“Those cases weren’t given to women [investigators]. … We were too sympathetic.”
The Invisible War is one of those documentaries that are hard to decide to sit down and watch. It’s about rape in the military, and systematic coverups of rape in the military. It has lots of women facing the camera and telling horrific stories, and sometimes crying, and quietly talking about their depression and their post-traumatic stress and their suicide attempts.
It’s full of infuriating details: more than one woman says that when she went to her commanding officer and reported an attack, she was charged with adultery – not because she was married, but because her rapist was.

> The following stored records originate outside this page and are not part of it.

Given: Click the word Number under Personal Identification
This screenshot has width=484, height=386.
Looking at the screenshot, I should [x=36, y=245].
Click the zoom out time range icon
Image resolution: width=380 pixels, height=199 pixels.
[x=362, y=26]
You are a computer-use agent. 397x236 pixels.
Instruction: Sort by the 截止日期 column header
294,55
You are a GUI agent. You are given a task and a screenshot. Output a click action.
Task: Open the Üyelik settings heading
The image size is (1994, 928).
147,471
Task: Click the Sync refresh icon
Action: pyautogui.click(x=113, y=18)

One thing that I thought director Kirby Dick did especially well was defining the crimes in his film as violence, human-on-human brutality, disassociated from any relationship to consensual sex. The film is largely framed by the story of Kori Cioca, a Coast Guard veteran whose attacker dislocated her jaw before he raped her. Years later, Cioca waits in vain for the Veterans Affairs office to respond to her claim and fund surgery to treat her. Her story makes it more difficult to sweep the issues away as just a rape problem, just a woman problem, just a sex problem – it’s none of those. One U.S. military officer brutally attacked another, resulting in a lifetime of physical problems, and the U.S. military responded by punishing the victim.

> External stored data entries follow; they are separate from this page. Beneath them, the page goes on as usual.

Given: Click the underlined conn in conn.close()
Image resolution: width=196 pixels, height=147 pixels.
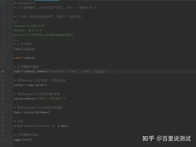Looking at the screenshot, I should (x=17, y=139).
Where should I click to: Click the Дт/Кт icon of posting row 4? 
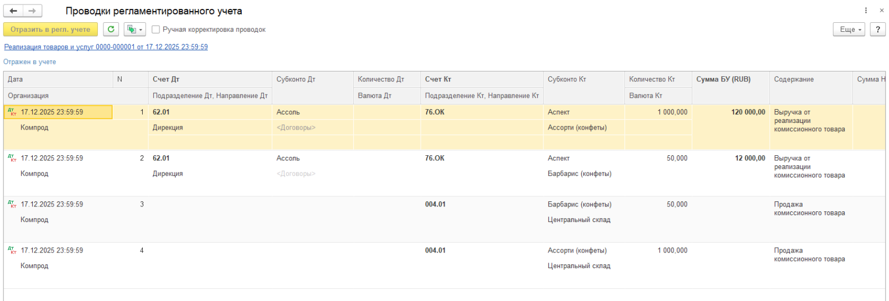(x=12, y=250)
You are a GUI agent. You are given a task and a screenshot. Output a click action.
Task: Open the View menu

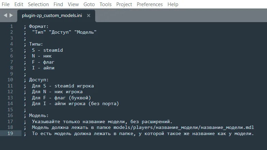pyautogui.click(x=73, y=4)
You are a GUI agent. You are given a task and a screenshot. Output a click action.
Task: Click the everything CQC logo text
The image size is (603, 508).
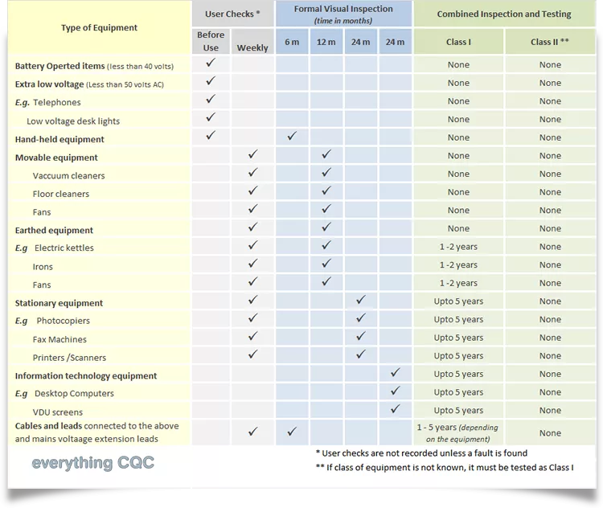(x=92, y=464)
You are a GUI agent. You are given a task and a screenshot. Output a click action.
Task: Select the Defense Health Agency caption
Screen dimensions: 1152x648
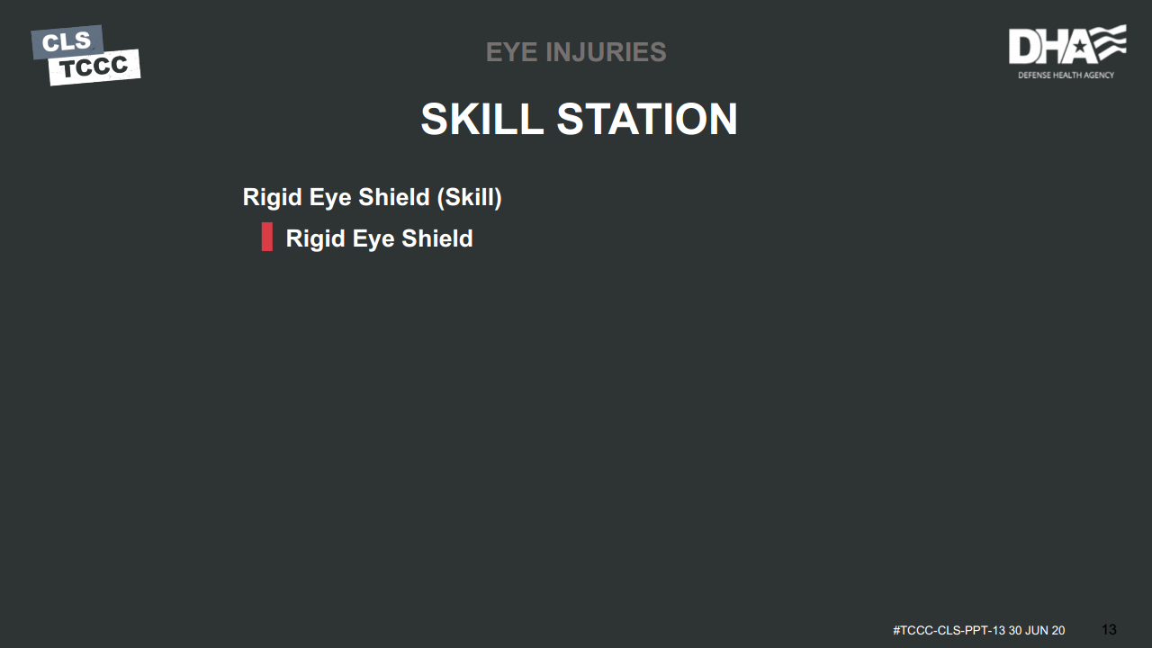[x=1066, y=75]
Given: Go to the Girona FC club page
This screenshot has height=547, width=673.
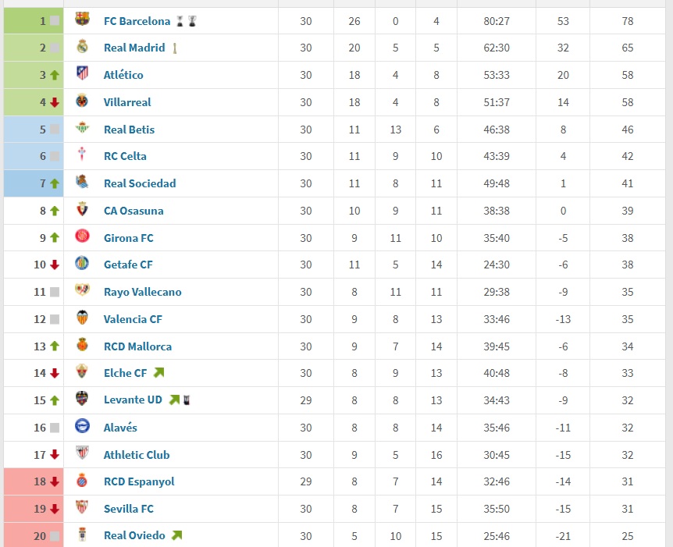Looking at the screenshot, I should coord(128,238).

For all of its justified outrage, The Invisible War is effectively low-key – it doesn’t try too hard to tug at your heartstrings, it doesn’t embellish its interviews with swelling music. There are moments of humor, if usually of the bleak variety. (The military’s victim-blaming “prevention” ads, which warned women not to walk around bases without a buddy, got disbelieving laughs at my screening.) It’s a sad and angry film, but not an unrelentingly grim one.

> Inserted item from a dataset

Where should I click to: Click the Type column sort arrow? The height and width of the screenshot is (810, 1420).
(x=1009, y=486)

I also saw watched the Oscar-nominated documentary in one of the best possible environments: with an audience in New York, with a panel discussion afterwards, including the director and Jessica Hinves, one of the survivors interviewed in the film. She was funny and cheerful and poised, and quoted Martin Luther King, Jr. when an audience member asked if she ever “thought about taking justice into [her] own hands.” The panel discussion was a reassuring end to the movie in some ways – we the audience could have a cathartic moment, applauding the survivors and expressing our outrage to people we knew shared that outrage. I’m glad I saw The Invisible War that way, and that I saw it at all – I’m not sure I would have picked it out to watch at home, on my own, as a break at the end of the workday or over the weekend. But it is very, very worth seeing.